刀兄道:“就像大人與阿蘇家的約定那樣?”

祝纓道:“與阿蘇家約定的時候還早,有些事兒也沒全講清,是後面才明白些的。你家與她家有不一樣的地方,怎麽約定,咱們可以商量。”

犯法,如果是殺人、欠債等等惡性的事件,互相有義務為對方抓捕逃到自己境內的犯人而不是提供庇護。如果是山上的活人祭祀之類,那在山下它是非法的,祝纓就不能將人送還。這個祝纓得跟他講清楚了。

刀兄皺了皺眉,先問:“怎麽不一樣的?”

祝纓道:“她已經是朝廷命官了,你不是。她將地圖獻了上來,朝廷給她官做,她還管著她原來的地方原來的人,位子也還傳給她的孩子……”

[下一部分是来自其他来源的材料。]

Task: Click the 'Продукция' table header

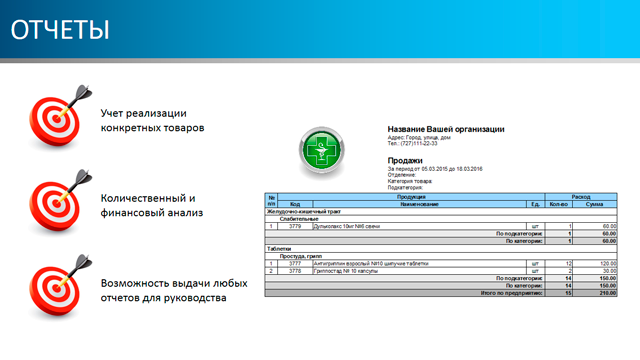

這些顧同已經跟狼兄講過了,狼兄又轉述給了刀兄,刀兄已經想了一夜,此時卻不打斷祝纓,又從她的口中再聽一陣兒。

良久,他說:“她算你們自己人了?我不是?以後是不是你會幫她?”

祝纓道:“要看‘幫’是什麽意思了。我不喜歡你們互相打仗,只要不妨礙我,我更喜歡你們好好的相處。我給你們找一個可以好好說話、不用動刀子商議事的法子。你們如今不但與官府不能信任,相互之間也很難好好說話。”